— Given passage —
● ● ● ●
Sunday, March 11, 2007

Babaylan Germany Celebrates IWD 2007 with Film Bata, Bata Paano Ka Ginawa?






(photo Elda Weiss, ML)
In celebration of this year's International Women's Day,
Philippine Women's Forum e.V./Babaylan Germany
and Babaylanes Internationales sponsored a private
showing of Lualhati Bautista's story "Bata, Bata
Paano Ka Ginawa?" starring Vilma Santos,
Albert Martinez, Ariel Rivera, Raymond Bagatsing,
Carlo Aquino and Serena Dalrymple with Chito
Rono as director on March 09, 2007 at the
International Center Stolzestrasse in Köln.
The all women's gathering was also the start of
a series of planned activities of Babaylan Germany
in celebration of the 15th anniversary of Babaylan,
The Philippine Women's Network in Europe with
the theme: Gender, Migration and Development.
Part of the program was the announcement of the
official launching of the website of Babaylan Europe
www.babaylan-europe.org on March 8, 2007.
A brief exchange of comments about the film followed
with the women agreeing to set an extra gathering to
discuss on the role of women as mother and the importance
of her own identity as individual. It was followed
by a small salosalo and the welcoming of new full
pledged members of philippine women`s forum.

Some inspiring one liners in the film as said by Lea,
the main character in the story played by Vilma Santos:
* What is important is what one has in mind and heart
and not his/her appearance.
* Hindi ikinakahiya ang katotohanan. One should not
feel embarrassed to tell the truth.
* Pag ikinakahiya, hindi dapat ginagawa. If one feels
shame about doing something, then one should
not do it at all.
* Bakit ang dalawang babae ng isang lalake, pag
nagkaharap, nag-aaway? Pag hindi sila nag-away,
parang hindi normal? Pero bakit yun dalawang
asawa kong lalake, nang nagkaharap sila, ako
ang inaway? Nagkampihan sila, inaway ako?
● ● ● ●
— Records provided —
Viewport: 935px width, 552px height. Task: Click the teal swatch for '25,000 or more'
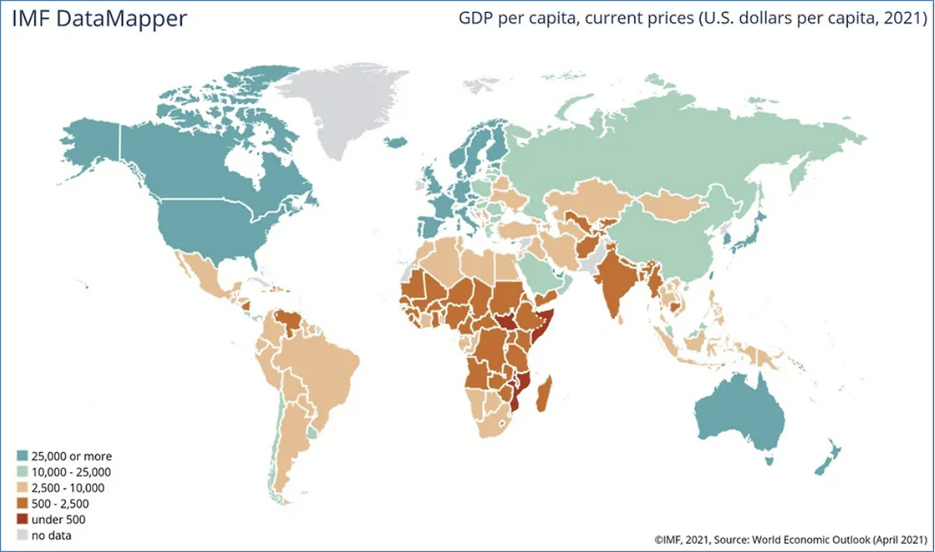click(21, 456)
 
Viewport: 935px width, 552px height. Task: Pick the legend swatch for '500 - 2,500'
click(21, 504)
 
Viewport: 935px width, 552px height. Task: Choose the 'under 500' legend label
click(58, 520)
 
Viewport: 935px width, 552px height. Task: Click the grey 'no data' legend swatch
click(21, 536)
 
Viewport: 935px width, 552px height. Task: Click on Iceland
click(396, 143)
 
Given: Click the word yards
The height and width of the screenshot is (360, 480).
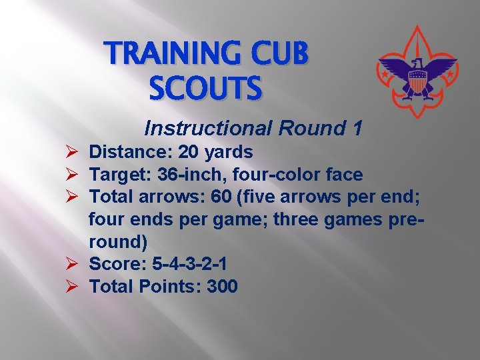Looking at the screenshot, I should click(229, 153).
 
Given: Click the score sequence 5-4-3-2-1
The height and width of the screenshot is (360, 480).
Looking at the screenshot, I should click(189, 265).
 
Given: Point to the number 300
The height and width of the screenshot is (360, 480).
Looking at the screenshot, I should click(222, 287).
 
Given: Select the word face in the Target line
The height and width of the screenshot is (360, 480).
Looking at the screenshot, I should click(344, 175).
● ● ● ●
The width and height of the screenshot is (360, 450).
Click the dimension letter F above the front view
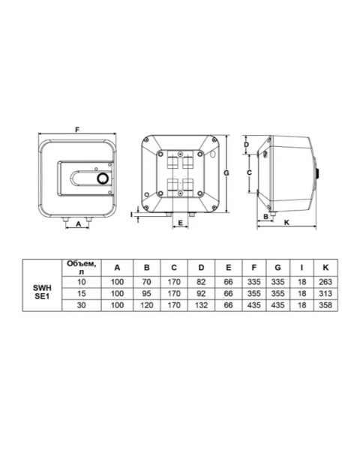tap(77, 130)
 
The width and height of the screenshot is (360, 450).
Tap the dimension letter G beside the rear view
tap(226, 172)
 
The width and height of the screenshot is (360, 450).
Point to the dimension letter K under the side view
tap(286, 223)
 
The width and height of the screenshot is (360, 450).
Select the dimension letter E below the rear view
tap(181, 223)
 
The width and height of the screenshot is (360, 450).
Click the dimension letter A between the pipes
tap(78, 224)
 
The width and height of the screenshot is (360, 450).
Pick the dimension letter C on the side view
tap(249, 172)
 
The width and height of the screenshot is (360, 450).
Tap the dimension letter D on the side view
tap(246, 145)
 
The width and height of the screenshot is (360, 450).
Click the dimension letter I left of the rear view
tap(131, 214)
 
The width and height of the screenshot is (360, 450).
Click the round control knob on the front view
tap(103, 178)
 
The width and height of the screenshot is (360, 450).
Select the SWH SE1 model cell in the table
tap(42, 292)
● ● ● ●
— Your tasks —
**1)** Answer these questions using the Babaylan Germany post:
(a) In which building and city was the film shown?
(b) On what date was the Babaylan Europe website officially launched?
(c) Who plays Lea, the main character in the film?
**2)** Retype the part of the Babaylan Germany post that opens with the words "In celebration of this" and closes with "Stolzestrasse in Köln.".

— Problem solutions —
**1)**
(a) The International Center Stolzestrasse in Köln.
(b) March 8, 2007.
(c) Vilma Santos.

**2)**
In celebration of this year's International Women's Day,
Philippine Women's Forum e.V./Babaylan Germany
and Babaylanes Internationales sponsored a private
showing of Lualhati Bautista's story "Bata, Bata
Paano Ka Ginawa?" starring Vilma Santos,
Albert Martinez, Ariel Rivera, Raymond Bagatsing,
Carlo Aquino and Serena Dalrymple with Chito
Rono as director on March 09, 2007 at the
International Center Stolzestrasse in Köln.